What you should do:
Beginning at the line containing "You are a GUI agent. The screenshot is 2408×1531.", output every line to the end of the data below exactly as it appears.

Given records:

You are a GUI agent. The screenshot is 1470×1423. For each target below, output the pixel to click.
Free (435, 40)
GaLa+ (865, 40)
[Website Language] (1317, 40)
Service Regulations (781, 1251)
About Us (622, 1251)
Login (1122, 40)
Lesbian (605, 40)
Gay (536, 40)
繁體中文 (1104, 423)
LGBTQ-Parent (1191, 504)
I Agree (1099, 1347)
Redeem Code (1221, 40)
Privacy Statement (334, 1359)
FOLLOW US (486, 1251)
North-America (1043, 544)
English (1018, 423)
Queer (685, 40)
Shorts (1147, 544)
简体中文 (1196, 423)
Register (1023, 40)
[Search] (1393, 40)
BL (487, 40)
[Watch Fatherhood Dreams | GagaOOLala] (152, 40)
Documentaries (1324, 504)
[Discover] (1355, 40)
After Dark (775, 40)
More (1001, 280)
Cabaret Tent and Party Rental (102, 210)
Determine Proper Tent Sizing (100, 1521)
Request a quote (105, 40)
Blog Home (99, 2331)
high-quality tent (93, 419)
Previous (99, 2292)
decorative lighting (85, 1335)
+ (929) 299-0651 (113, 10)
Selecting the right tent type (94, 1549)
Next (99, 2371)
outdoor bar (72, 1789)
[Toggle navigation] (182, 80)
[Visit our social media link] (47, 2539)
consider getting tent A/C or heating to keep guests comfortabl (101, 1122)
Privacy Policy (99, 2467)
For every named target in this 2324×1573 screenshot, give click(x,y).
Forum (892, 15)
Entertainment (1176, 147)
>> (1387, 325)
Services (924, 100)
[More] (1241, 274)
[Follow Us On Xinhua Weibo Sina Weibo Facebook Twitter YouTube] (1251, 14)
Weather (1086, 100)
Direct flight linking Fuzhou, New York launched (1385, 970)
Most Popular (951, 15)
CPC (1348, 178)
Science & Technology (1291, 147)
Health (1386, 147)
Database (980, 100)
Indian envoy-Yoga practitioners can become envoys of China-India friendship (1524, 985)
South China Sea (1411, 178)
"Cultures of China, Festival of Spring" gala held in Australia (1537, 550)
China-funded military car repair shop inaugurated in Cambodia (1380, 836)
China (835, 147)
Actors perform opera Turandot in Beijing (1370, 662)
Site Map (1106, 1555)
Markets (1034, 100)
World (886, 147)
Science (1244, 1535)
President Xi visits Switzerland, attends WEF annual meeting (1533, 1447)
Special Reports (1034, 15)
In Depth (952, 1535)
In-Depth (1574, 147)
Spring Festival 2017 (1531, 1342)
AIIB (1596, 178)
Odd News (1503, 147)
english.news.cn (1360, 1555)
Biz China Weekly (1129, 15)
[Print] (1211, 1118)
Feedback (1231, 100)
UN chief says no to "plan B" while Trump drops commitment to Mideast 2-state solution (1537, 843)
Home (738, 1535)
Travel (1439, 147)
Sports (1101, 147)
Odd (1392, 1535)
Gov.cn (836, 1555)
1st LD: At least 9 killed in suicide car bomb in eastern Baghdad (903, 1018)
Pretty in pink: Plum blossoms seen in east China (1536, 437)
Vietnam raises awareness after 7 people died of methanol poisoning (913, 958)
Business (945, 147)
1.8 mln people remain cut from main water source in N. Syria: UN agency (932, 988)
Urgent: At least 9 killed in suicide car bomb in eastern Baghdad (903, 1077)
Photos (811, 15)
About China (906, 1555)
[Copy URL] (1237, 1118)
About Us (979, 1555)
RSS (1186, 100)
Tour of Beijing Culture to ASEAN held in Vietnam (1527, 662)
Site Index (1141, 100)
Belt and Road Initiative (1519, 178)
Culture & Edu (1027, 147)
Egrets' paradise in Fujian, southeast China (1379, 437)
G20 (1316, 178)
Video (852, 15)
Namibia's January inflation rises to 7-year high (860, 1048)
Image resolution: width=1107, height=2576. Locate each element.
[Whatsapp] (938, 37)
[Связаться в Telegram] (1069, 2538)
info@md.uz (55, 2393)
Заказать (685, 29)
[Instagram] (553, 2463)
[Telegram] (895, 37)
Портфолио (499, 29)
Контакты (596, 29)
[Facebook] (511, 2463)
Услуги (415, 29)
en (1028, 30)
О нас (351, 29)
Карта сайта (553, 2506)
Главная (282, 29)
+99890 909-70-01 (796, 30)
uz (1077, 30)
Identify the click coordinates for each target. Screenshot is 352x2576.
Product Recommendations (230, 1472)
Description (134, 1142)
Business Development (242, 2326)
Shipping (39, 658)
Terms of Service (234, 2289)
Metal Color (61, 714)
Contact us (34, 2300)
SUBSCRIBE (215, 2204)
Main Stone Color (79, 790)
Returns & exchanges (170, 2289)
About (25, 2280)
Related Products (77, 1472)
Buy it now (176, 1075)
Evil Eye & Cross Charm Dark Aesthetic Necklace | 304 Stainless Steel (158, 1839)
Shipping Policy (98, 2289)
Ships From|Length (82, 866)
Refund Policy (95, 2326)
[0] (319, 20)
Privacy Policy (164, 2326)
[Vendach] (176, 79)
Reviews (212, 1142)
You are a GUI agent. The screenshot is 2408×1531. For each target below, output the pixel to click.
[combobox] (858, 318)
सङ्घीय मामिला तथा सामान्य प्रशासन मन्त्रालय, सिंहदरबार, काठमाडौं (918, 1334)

Response for this exercise:
You are a GUI agent. The screenshot is 2408×1531. For each target below, output the pixel to click.
[combobox] (858, 318)
सङ्घीय मामिला तथा सामान्य प्रशासन मन्त्रालय, सिंहदरबार, काठमाडौं (918, 1334)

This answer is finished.